### Required tasks
a – Say whether each statement agrees with the forum exchange, answering yes or no and quoting the words that decide it: (i) the plane crash happened 7 years ago this July; (ii) summer began on the calendar about a month ago; (iii) the writer's Heeland coos stay in the pond on hot days.
b – Rewrite the stretch of the forum exchange from "It was hard" through "the same person.", putting "gentle" in place of "patient".
c – Extend the forum exchange about chickens, memory problems and the weather, starting after its last line.

Short of burning my house down or killing me and/or all of my animals, what else is there for him to do?
So – I wait for it to be over.
BBE:
Yeah, that was all too bizarre. Wow. How long were you two together?
Dear Aussiegirl,
Well tell me what a chookie is? Chickens?
I think I could stand some cold weather right now! LOL Summer is only a few days started on the calendar, but it is a month old with the weather being HOT and DRY here….US has had horrible storms this year and tornadoes (whirl winds) all over the place and in ODD places that don’t usually have that kind of storm. Many people killed, and floods as well. Now the DRY and HOT.
Well, don’t get paranoid, but be cautious GF, if he runs out of other things to do he may try number 4….they are capable of anything!
I am glad that you are able to go back to work a bit though, that will help you get your pegs back under you.
Keep in mind that depression and PTSD as well as fibro also cause short term memory problems and pain, and just cause you got one of those three problems doesn’t mean you don’t have the others as well. Research is showing that the trauma (emotional and physical) that we have had literally chemically changes the brain and physically changes the connections between the neurons.
I felt literally RETARDED after the plane crash and stayed that way for months, only very slowwwwwwly getting any better and it will be 7 years this july since the crash and 4 years since the “summer of chaos” and I still have ST memory problems and focus problems….I am considerably better than I was at first but not even close to where I was before the crash.
It was hard to be patient with myself (and still is to a degree) but I’m getting better at treating myself well for my ST memory problems. I know it can be frustrating and especially when I am talking to someone and there is a word I can’t find, or I tell a story twice to the same person.
I would go back to work in a heart beat if I could, not only for the money but for what it would do for me. Unfortunately at my age and with the ST memory problems, not gonna happen.
Give your woolly critters a pet on the head for me and I’ll tell my Heeland coos your critters said “hello” –mine are docked in the pond like so many ships lined up against the shore during the hot days.
Ox –
Yes, “chooks” is slang for “chickens”; and as I am a soppy thing, I call them “chookies”.

### Records provided
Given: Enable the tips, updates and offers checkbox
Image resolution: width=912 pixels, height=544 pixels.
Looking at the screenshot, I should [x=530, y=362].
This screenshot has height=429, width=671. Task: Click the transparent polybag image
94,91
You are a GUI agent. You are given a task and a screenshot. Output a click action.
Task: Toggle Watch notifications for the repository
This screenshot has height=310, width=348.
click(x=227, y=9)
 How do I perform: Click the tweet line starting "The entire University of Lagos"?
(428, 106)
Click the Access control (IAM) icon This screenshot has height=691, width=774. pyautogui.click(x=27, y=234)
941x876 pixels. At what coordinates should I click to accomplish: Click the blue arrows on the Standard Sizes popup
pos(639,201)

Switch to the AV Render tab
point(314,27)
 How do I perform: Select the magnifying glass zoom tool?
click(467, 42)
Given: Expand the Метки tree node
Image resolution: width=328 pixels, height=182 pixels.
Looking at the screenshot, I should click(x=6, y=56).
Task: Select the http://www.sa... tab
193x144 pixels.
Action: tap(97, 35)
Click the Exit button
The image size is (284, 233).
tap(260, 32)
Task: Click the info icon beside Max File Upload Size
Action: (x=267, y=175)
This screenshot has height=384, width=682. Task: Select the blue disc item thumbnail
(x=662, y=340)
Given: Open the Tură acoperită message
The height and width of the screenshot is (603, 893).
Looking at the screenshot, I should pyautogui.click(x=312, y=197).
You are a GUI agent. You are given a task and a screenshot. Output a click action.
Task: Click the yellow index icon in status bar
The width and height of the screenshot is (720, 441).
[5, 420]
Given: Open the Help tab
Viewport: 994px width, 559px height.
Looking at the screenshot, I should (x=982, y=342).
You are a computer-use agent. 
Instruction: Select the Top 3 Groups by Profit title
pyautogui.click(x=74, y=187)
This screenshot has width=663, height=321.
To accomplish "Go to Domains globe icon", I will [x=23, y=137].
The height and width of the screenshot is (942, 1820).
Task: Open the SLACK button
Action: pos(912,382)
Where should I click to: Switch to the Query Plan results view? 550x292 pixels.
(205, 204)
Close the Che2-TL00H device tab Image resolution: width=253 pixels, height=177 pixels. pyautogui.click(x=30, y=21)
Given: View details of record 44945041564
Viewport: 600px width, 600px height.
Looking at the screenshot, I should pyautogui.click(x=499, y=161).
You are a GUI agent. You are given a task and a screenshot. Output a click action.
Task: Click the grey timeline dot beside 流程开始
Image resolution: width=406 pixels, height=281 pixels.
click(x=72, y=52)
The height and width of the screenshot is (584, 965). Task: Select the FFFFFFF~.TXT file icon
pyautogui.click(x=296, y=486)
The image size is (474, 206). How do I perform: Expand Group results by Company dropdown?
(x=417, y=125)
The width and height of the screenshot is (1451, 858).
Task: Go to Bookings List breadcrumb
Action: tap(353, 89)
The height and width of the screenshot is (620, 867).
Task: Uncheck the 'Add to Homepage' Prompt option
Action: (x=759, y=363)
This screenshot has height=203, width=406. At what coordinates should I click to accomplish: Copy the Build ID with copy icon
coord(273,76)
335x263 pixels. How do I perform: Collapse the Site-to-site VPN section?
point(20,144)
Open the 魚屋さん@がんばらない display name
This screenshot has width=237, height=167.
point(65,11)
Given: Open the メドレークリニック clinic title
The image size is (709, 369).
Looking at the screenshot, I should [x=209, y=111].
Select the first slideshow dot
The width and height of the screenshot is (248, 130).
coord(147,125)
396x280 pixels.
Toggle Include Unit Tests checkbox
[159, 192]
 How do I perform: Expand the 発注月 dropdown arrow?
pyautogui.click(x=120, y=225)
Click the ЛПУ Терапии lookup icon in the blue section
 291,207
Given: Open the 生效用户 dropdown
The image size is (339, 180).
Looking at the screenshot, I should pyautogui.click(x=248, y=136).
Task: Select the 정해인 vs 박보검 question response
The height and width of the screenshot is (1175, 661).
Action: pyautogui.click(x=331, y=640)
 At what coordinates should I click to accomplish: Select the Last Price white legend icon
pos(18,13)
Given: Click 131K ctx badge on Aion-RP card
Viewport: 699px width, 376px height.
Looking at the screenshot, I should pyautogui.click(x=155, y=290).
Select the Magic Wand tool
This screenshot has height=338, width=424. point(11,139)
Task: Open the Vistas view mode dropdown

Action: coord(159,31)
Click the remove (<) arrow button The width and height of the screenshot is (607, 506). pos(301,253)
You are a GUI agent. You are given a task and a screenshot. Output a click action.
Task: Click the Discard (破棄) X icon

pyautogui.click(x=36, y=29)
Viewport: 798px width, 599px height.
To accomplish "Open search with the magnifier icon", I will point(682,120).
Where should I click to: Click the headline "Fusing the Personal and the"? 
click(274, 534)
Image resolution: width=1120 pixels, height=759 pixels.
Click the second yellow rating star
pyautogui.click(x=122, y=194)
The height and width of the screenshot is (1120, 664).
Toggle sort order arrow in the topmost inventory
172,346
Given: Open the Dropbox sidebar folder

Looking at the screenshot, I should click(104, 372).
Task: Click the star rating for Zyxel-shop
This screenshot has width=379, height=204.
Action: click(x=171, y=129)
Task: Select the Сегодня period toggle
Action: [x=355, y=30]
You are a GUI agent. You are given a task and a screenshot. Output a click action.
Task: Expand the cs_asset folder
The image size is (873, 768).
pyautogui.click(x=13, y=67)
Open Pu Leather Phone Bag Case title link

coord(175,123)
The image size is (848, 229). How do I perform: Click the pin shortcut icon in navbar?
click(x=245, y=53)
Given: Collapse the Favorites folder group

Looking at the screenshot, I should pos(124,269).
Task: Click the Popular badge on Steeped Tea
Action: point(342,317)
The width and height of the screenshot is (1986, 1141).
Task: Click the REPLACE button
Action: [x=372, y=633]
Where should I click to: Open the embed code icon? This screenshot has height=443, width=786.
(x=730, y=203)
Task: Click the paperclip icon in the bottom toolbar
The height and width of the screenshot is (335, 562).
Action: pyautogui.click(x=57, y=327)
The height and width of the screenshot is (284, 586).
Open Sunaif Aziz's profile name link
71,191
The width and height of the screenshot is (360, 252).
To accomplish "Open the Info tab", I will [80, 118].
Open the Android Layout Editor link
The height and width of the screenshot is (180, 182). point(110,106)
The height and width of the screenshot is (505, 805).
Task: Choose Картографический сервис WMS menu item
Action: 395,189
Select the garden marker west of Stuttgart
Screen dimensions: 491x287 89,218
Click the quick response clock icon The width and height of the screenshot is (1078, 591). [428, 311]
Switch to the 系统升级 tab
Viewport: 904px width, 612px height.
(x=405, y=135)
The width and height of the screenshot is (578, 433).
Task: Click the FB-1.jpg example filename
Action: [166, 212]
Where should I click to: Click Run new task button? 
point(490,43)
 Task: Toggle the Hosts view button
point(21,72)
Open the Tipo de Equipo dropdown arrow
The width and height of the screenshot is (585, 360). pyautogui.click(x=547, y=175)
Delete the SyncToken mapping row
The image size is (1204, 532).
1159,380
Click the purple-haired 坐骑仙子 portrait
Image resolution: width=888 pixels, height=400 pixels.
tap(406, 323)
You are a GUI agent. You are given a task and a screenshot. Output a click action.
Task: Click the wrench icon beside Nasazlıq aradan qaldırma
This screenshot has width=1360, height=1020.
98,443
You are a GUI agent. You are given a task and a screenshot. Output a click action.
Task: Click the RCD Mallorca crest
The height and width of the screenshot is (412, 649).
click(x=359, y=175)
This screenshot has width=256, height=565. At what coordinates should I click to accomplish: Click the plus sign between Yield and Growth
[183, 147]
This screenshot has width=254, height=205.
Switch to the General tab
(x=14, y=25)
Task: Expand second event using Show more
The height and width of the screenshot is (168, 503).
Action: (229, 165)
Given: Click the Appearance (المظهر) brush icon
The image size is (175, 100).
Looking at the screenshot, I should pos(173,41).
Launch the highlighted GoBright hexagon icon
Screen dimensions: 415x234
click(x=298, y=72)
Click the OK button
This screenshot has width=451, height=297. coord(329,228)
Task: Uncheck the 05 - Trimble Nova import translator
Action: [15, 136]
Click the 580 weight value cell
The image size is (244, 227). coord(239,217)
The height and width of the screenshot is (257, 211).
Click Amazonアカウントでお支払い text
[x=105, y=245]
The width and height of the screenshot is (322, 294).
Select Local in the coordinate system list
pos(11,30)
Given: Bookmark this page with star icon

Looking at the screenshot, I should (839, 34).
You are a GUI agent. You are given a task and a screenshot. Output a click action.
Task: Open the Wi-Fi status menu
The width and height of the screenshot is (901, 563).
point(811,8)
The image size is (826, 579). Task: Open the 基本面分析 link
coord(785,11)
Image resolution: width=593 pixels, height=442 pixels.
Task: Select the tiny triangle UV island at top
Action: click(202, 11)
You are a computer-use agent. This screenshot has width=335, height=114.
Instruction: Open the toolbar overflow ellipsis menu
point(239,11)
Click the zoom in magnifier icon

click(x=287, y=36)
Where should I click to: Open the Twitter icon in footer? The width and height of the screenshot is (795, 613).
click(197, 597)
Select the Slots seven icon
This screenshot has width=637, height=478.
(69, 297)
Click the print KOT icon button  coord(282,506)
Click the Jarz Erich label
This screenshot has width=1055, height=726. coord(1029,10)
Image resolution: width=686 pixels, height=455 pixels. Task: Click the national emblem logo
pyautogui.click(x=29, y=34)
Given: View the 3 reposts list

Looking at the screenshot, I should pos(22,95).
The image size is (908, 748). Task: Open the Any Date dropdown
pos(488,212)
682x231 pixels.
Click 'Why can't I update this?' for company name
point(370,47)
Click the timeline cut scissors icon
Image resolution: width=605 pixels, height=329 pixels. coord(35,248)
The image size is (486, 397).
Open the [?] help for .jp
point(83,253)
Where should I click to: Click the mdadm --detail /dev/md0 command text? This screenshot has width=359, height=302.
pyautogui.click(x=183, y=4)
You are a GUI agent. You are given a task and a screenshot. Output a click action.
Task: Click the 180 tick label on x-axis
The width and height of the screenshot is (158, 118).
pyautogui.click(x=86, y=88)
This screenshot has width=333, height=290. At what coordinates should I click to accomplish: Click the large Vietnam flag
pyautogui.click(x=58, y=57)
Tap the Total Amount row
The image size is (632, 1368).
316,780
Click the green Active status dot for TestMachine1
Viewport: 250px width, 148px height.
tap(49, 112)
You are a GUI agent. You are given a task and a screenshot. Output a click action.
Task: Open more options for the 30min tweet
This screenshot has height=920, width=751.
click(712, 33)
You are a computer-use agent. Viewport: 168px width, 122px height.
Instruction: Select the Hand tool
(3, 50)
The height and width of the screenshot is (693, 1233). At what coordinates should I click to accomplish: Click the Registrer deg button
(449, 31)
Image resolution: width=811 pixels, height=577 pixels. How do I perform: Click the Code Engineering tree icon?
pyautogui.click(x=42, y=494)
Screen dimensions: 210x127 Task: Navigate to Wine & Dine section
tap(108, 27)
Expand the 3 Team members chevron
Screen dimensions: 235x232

### Your responses
a –
(i) Yes: "it will be 7 years this july since the crash"
(ii) No: "Summer is only a few days started on the calendar"
(iii) Yes: "mine are docked in the pond like so many ships lined up against the shore during the hot days"

b –
It was hard to be gentle with myself (and still is to a degree) but I’m getting better at treating myself well for my ST memory problems. I know it can be frustrating and especially when I am talking to someone and there is a word I can’t find, or I tell a story twice to the same person.

c –
I’m so glad that none of those nasty tornadoes came your way – it’s been so sad watching it all on the news : (
My PTSD HAS been yukky again the past few weeks and I think there’s a direct link between that and my temporary “speech impediments”. It’s so disheartening when you think you are over that bit of it and then it comes back to get you. On the up side, at least I know that it will eventually pass, because I’ve already had that happen once before; I just try to focus on the fact that I won;t always be like this. xx
Aussie,
I actually STUTTER sometimes and I have never done that before. It is llike stage fright almost if I am talking to a stranger…it is frustrating though!
Honestly, to me, this 24 year-old person sounds to have taken his shpeal straight from a book that lists the characteristics of a Psychopath. Period.
Oxy –
Yep. Me too. Despite having had such lovely enunciation all of my life. I was petrified until I learned it was part of the PTSD and also that you can have periods of it with Fibro.
Now when it happens, I can at least laugh it off.
Yea, Eden, that is kind of what I was thinking too….it just sounded too pat. Not that he might not actually BE one, I just don’t think he or any P that I have personally known would “label”themselves that or actually SEE what they are. But, I haven’t known every one in the world who is a P so maybe this guy is another Sam Vaknin. LOL
Oxy,
You may not be able to go back to work in exactly the same venue as before………..
But have you ever thought about TEACHING? Even with the ST, etc?
At a community college perhaps? We have several retired Nurses and docs who teach at our Community College?
LL
Yes, Ox! I concur. They don’t/cannot see it that precisely.